Seems to me that the Supreme Court is getting close to converging on a more definitive statement. I’m pretty sure that statement is going to go way beyond Bilski. And that’s going to be an awesome day for the US patent system, even if it causes you and your rich cohorts to fill another ocean full of your crocodile tears.
“relatively naive…90% of the way there”
That was 9-0 rejection of what you (and Ned) wanted. I take it you are still struggling with the difference between a law and a clue….
That was 9-0 rejection of what you (and Ned) wanted.
Can you remind everyone what you wanted “anon”?
Who is yanking your chain Prof?
True Believers in the “patent=progress” mythology often appear to have a really hard time following the above line of reasoning even when it’s broken down in bite size pieces. They have an equally hard time recognizing that the vast majority of non-elite, non-patent owning folks don’t typically have this difficulty.
Lastly, I’ll note one mistake in the quoted passage at the top my comment at 10: the claims at issue in Prometheus v. Mayo did not “solve a problem.” That mistaken belief was partly responsible for the Federal Circuit’s incorrect holding. You could practice the steps recited in Prometheus’ claims on a patient every minute of the day for a week and all you would end up with is a bunch of data and a patient with severe blood loss.
…mythology…?
What straw man are you beating up now?
seems #1 is true of many software patents, #2 of business method patents, and #3 biotech… in other words, where all the action has been in the patent system for 20 years or more. Who knows if it can ever be unwound….
There’s no easy way out of this mess. The Supreme Court precedents themselves can barely be reconciled. But if we were to take a purposive approach to part one of the Mayo analysis, then we might find the claims here patentable whereas the claims in Mayo were not.
In this case, the purpose of the claimed method is not at all abstract. The purpose of the claimed method is to amplify cffDNA and determine its presence in a sample. That’s quite tangible. In Mayo the purpose was to prescribe a particular dose of some medicine.

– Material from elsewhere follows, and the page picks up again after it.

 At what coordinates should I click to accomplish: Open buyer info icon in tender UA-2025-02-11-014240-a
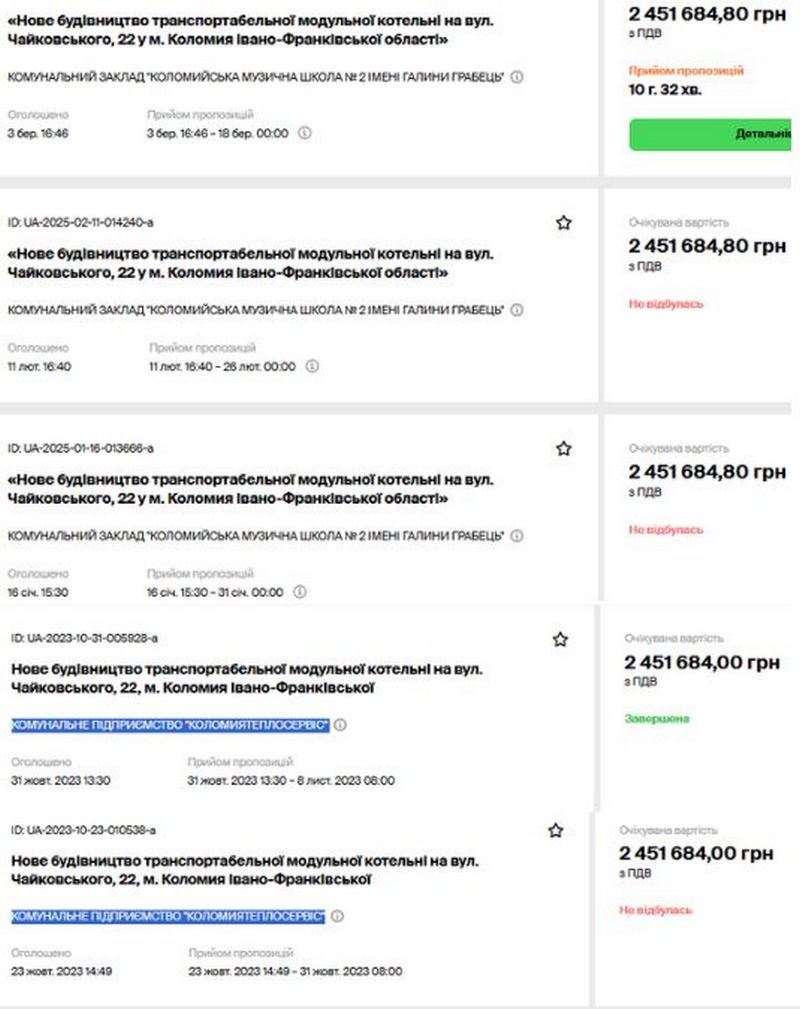(x=517, y=310)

The strategy of looking to the underlying purpose for some language in order to resolve ambiguities in the language itself is a well established. It might just help us out of the 101 mess.

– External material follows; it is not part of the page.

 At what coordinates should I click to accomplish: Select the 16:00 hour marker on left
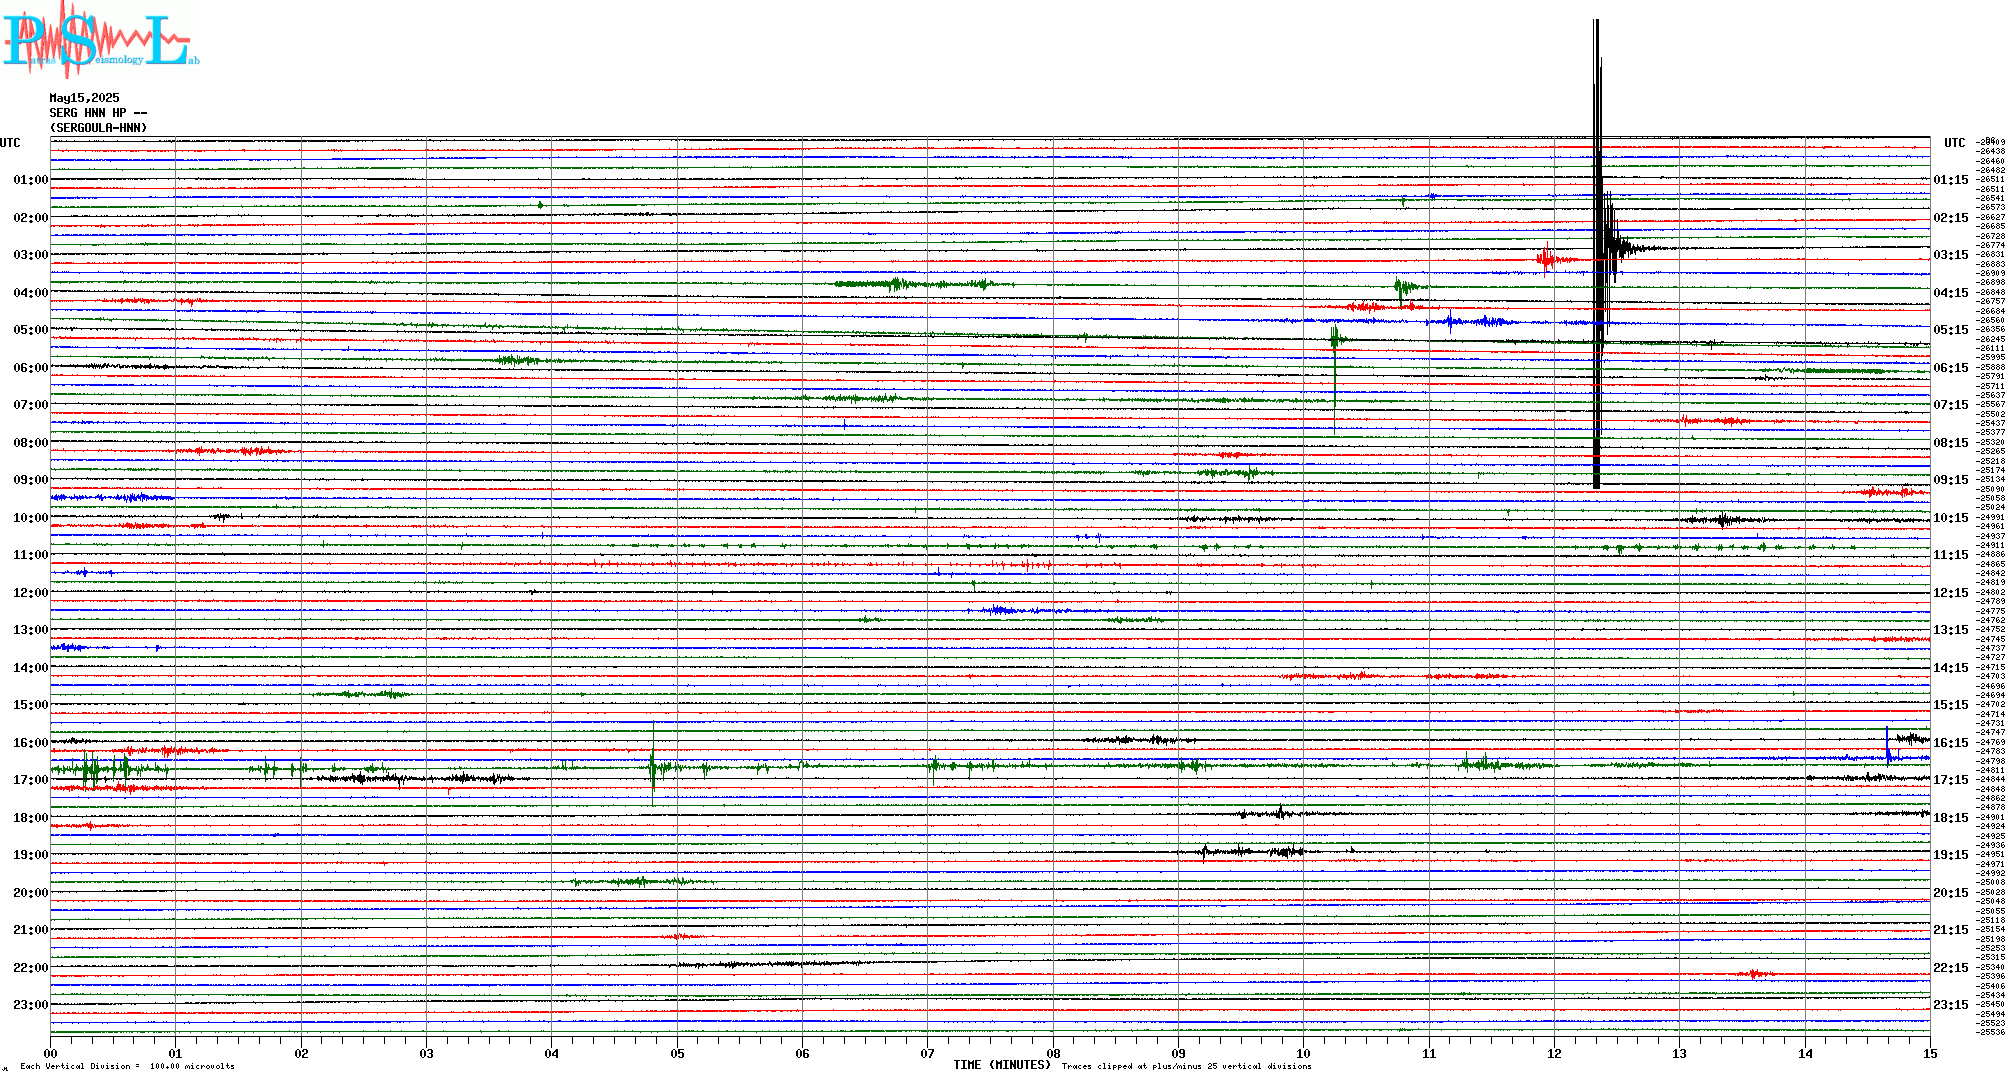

This “purposive approach” is not my idea. I would attribute it to the late Judge Pfaelzer, who applied it in two Central District of California cases that were decided late last year: CalTech v. Hughes Comms. and Enfish. She was applying it to software claims, but I think the same approach would work well to preserve the validity of many biotech claims that are threatened by the ambiguity inherent in the Mayo analysis.
What basis in the law does this approach have? Why should the purpose of a claim matter?
101 has always been about effect not purpose. The question courts have asked is what are the effects of giving this person the right to exclude others from making/using/selling the invention.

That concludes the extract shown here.